Dietary Counseling and Consultations

Eat for Health

Coffee black if you please

Published May 19th, 2010 in Eat for Health

Coffee black if you please

By Tammera J. Karr, MSHN, BCIH, CNC, CNW, CNH
Coffee is the second largest commodity traded next to oil.  Coffee comes from an evergreen tree that produces red cherries or beans. The most coffee consumed comes from Arabica or Robusta varieties of beans. Arabica beans count for seventy percent of the worlds coffee production.  Robusta coffee comes from South East Asia and Brazil, and contains about fifty percent more caffeine them Arabica and has a stronger bitter taste.

Coffee is as much a part of the Pacific Northwest life style as trees. We have our own distinct coffee culture here, Starbucks®, Dutch Brothers®, Jitters, Java Hut, Holy Grounds… The names are sometimes the most interesting flavor being offered.

For those of us in our dotage… i.e. anyone over thirty, we might have been told coffee was for adults only – it will put hair on your chest (one of my dad’s ways of discouraging girl children from trying something deemed for adults). As I have seen the spread of coffee consumption along with pop, I can now see the wisdom of his words.

Africans fueled up on protein-rich coffee-and-animal-fat balls—primitive PowerBars®—and unwound with wine made from coffee-berry pulp. Coffee later crossed the Red Sea to Arabia, coffee as we know it started in Arabia, where roasted beans were first brewed around A.D. 1000. By the 13th century Muslims were drinking coffee religiously. The “bean broth” drove dervishes into orbit, kept worshippers awake, and splashed over into secular life, wherever Islam went, coffee went too: North Africa the eastern Mediterranean, and India.
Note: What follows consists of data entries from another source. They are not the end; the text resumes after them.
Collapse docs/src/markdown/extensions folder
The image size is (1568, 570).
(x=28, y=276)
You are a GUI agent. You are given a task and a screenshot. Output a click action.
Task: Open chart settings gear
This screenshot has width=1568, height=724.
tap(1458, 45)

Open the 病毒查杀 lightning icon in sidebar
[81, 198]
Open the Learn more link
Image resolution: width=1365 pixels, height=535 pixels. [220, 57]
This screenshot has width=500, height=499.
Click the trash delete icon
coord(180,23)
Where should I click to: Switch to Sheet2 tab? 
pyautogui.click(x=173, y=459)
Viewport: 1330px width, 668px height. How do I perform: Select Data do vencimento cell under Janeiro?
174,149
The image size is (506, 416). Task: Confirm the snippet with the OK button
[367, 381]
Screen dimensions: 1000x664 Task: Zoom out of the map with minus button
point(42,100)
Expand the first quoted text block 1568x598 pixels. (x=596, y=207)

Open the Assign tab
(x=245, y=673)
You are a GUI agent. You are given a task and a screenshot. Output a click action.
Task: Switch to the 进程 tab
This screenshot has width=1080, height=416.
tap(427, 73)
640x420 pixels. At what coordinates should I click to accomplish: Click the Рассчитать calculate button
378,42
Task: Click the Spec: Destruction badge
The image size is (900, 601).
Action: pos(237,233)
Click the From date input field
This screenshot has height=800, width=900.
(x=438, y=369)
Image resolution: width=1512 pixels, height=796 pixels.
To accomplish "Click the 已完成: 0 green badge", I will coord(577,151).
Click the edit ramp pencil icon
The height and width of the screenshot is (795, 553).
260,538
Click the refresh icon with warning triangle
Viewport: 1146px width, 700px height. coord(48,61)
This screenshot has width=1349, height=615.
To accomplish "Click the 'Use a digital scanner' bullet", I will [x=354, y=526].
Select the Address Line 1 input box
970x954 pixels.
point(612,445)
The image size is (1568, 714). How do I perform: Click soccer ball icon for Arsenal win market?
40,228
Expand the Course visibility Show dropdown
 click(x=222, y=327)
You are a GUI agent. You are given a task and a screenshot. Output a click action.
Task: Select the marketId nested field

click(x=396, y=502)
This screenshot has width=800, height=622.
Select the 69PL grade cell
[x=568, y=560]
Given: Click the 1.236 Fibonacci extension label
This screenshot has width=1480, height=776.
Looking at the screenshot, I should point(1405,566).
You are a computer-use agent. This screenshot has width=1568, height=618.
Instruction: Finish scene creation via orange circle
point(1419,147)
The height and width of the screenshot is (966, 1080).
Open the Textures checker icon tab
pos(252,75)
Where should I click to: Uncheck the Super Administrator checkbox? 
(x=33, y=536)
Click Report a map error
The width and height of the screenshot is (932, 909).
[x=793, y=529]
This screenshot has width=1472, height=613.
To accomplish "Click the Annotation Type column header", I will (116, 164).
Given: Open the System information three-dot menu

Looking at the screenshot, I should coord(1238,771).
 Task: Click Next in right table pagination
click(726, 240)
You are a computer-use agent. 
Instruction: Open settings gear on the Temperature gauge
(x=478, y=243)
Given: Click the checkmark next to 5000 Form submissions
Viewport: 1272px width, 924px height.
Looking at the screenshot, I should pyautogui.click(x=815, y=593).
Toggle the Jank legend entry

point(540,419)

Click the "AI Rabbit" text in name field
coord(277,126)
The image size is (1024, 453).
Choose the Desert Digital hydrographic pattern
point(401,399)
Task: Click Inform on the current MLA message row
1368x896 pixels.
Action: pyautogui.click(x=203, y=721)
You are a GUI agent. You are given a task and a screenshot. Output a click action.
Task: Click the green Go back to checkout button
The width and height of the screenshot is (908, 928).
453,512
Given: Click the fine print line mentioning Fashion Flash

Arabia made export beans infertile by parching or boiling, and it is said that no coffee seed sprouted outside Africa or Arabia until the 1600s—until an Indian pilgrim-cum-smuggler left Mecca with fertile seeds strapped to his belly. The beans took root and agricultural expansions soon reached Europe’s colonies, a merchant of Venice introduced Europe to coffee in 1615. The Dutch were the first to successfully transport a coffee plant into Europe in 1616, then in 1696 they founded the first European-owned coffee estate, on colonial Java, now part of Indonesia. 1727, Brazil’s government wanted a cut of the coffee market; they need an agent to smuggle seeds from a coffee country, Lt. Col. Francisco de Melo Palheta, accomplished the task and is sighted as the James Bond of Beans by National Geographic®. In French Guiana, ostensibly to mediate a border dispute, Palheta chooses a path of pleasant resistance—the governor’s wife. At a state farewell dinner she presented him a sly token of affection: a bouquet spiked with seedlings. By the 1800 Brazil’s monster harvests would turn coffee from an elite indulgence into a drink for the people.
Should I or Shouldn’t I

Moderate intake of coffee is about three, 6 ounce cups per day – yes you read that right that is a total of 18 ounces daily.  Coffee doesn’t contain any significant amounts of vitamins or minerals, but it does contain anti-oxidants that rate higher than most other foods.  An average cup of coffee contains between 60 and 130mg of caffeine. Coffee is a stimulant as are soda pops containing caffeine. Stimulants affect the brain and central nerves’ system, some good some bad. Asthmatics may find they can breathe better, headache sufferers can speed the relief provided by aspirin by taking it with coffee or black tea. Coffee consumption has been found to be beneficial for reducing inflammation and heart disease in non caffeine sensitive postmenopausal women. One study also found that elderly men had less memory loss when consuming three cups of coffee daily. The University of Arizona found that drinking decaffeinated coffee had just the reverse effect.

Coffee consumption increases fibrocystic breast disease, hypertension, dehydration, sleep disturbances, acid indigestion, and if the only way you drink coffee is with all the flavorings, sugar and additives you can be increasing your asthma restriction, rising your blood sugars and gaining weight  from increases in stress hormones and calories.  If the flavors are the only way you can drink coffee find a better way to wake up, one that helps your brain work better not jitterer, watch the time of day you drink coffee also.  Remember coffee is a burden to your kidneys, for every cup of coffee you drink, your kidneys need one quart of water to flush and prevent kidney stone formation. As with everything, enjoy that cup (6-12oz) of coffee, cut the flavors and drink in moderation, select high quality fragrant organic brands.